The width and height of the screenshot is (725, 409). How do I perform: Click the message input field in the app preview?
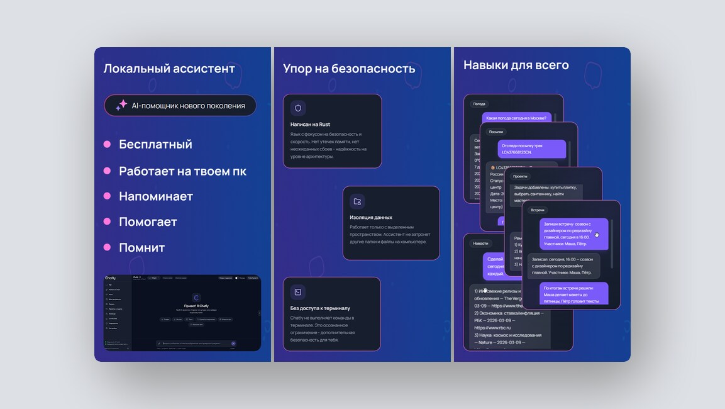[196, 344]
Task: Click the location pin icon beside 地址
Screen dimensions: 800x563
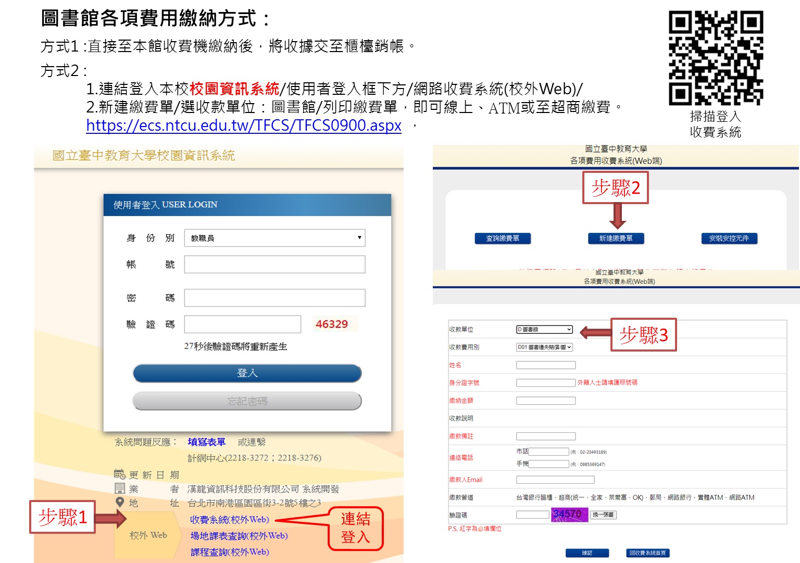Action: click(120, 502)
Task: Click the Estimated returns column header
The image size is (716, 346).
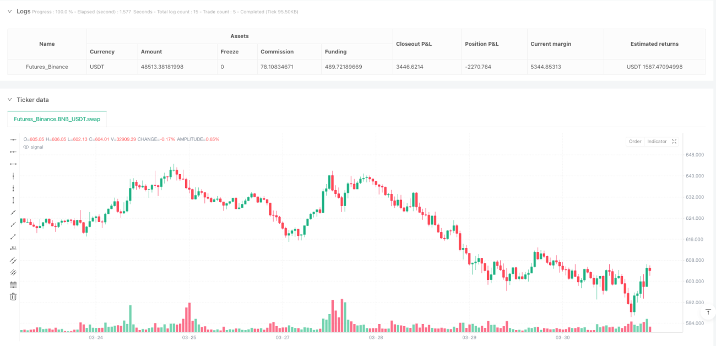Action: click(654, 44)
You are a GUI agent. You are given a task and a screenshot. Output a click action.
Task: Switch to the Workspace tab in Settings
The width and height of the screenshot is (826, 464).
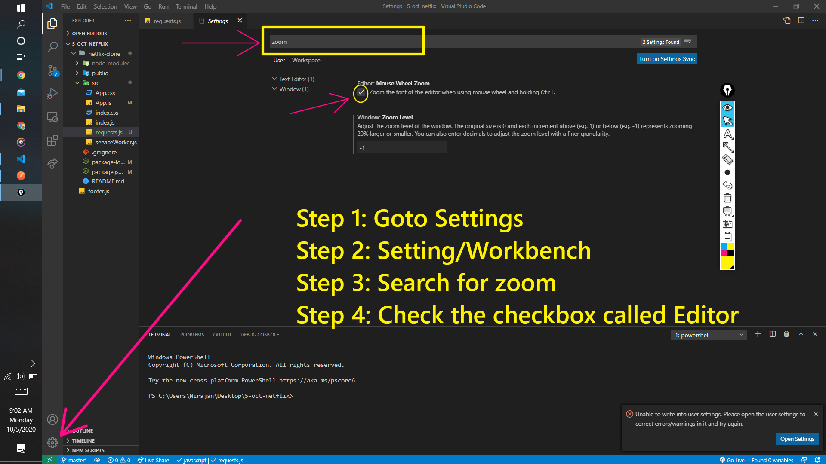pyautogui.click(x=306, y=60)
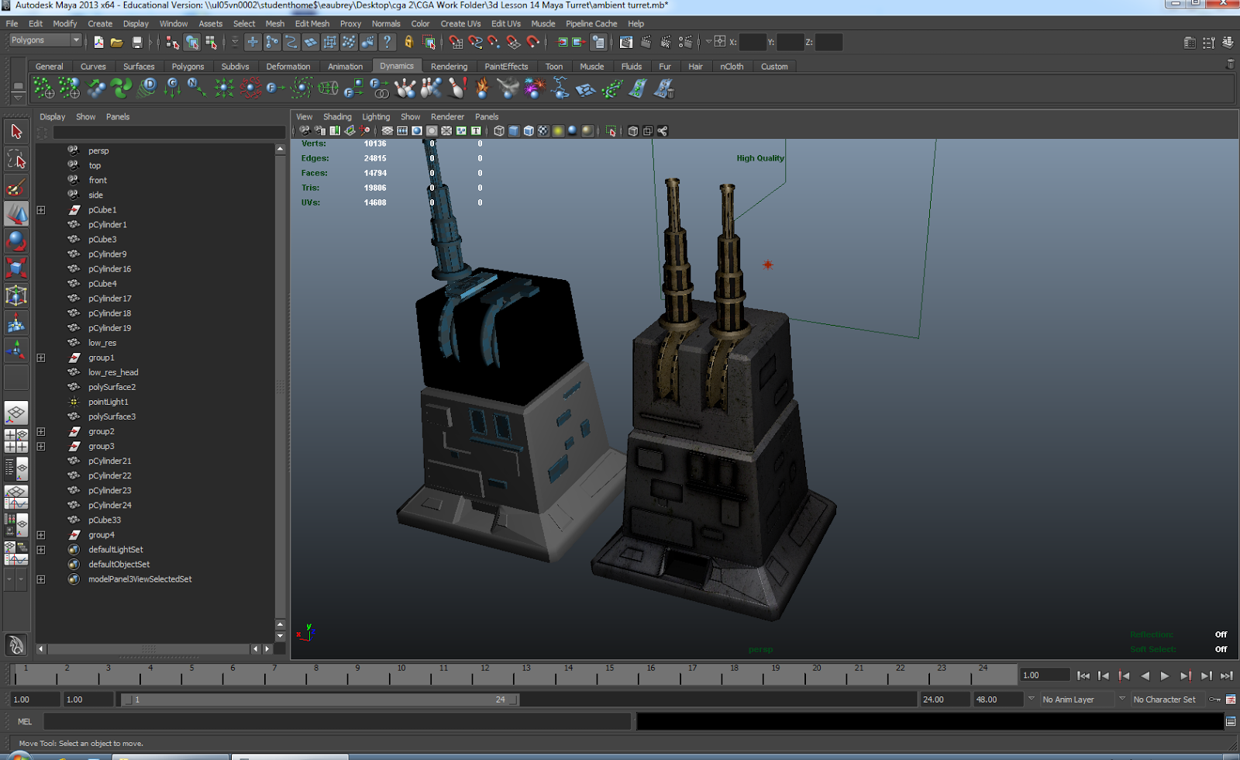Click the Save scene icon
The height and width of the screenshot is (760, 1240).
pos(137,43)
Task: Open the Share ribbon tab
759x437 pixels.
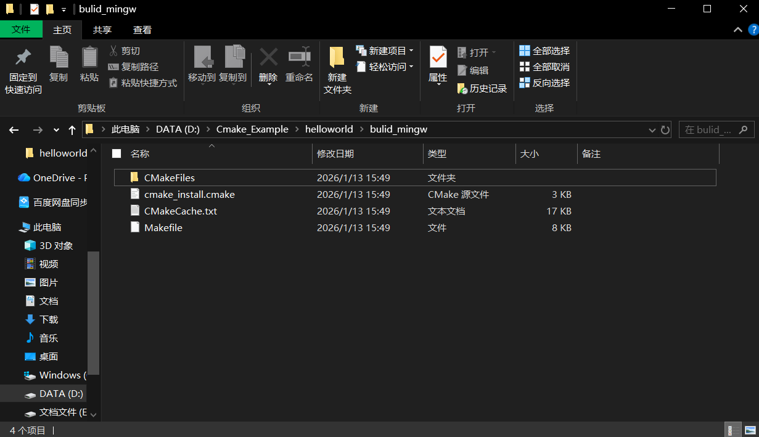Action: (x=102, y=30)
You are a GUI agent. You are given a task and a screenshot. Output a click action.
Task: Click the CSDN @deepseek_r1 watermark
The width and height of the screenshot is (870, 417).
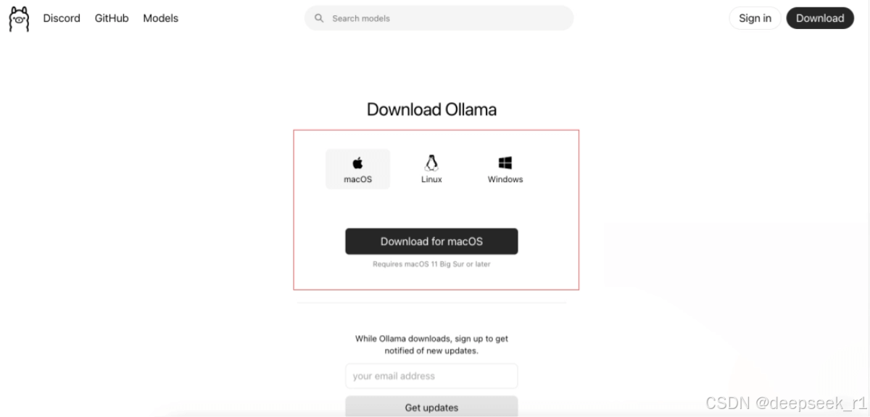[786, 403]
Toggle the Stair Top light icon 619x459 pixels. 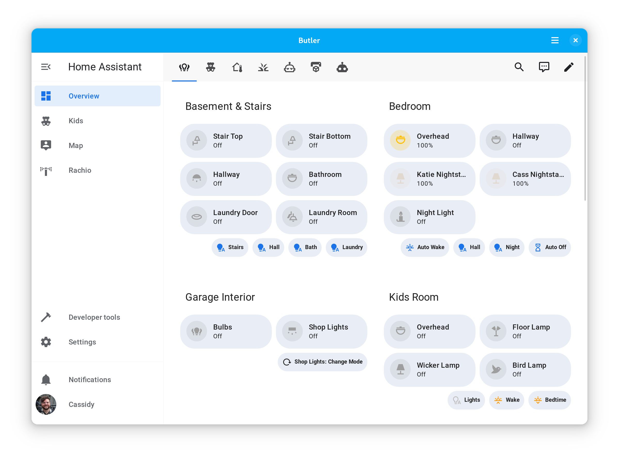click(x=197, y=140)
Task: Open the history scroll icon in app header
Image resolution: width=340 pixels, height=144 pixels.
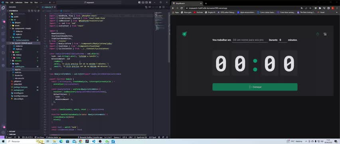Action: click(x=325, y=34)
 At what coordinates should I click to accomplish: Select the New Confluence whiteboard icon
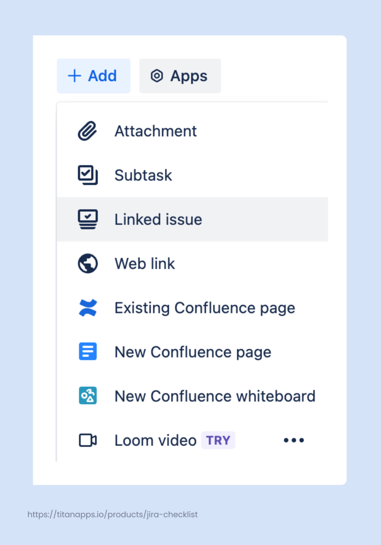point(88,396)
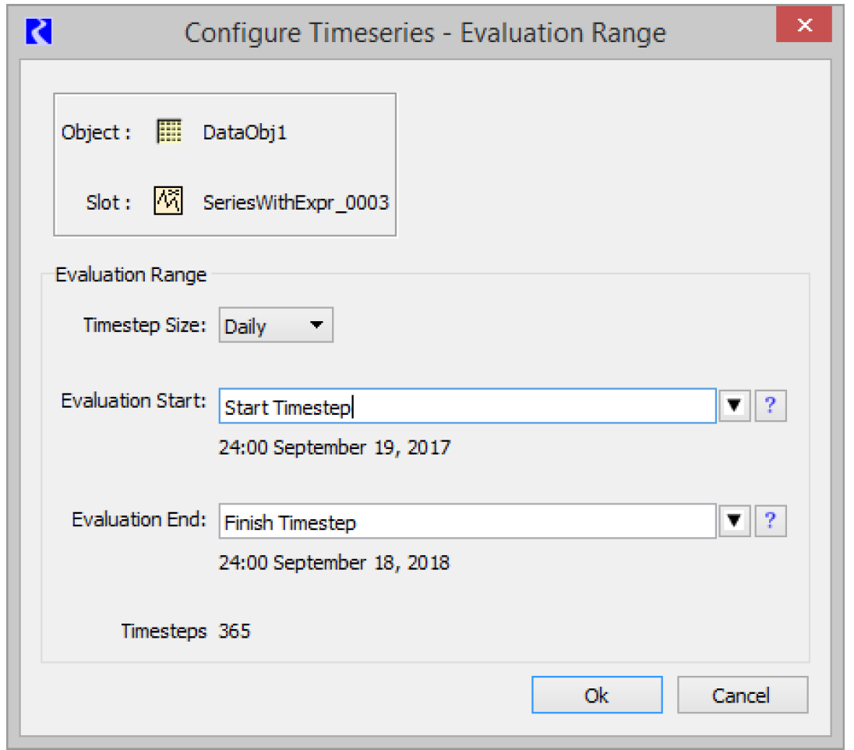854x750 pixels.
Task: Click the series slot chart icon
Action: coord(169,203)
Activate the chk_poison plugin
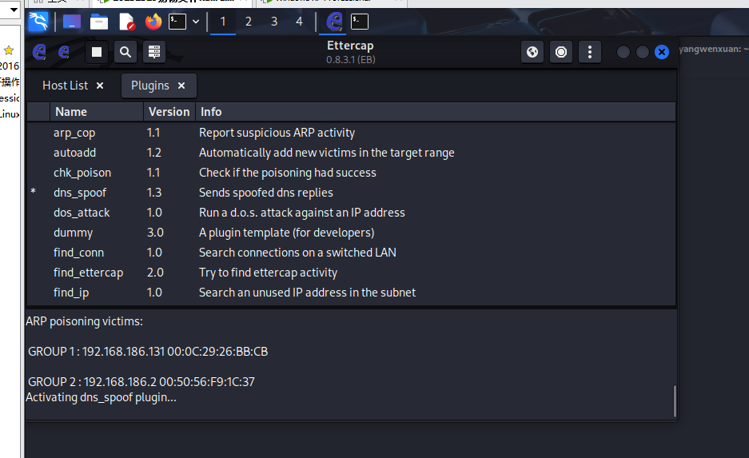 pos(82,173)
#####
From the rows above, pull out every line that contains the word "header". Letter case must match.

**Exercise response:**
Task: Click the Estimated returns column header
Task: Open the history scroll icon in app header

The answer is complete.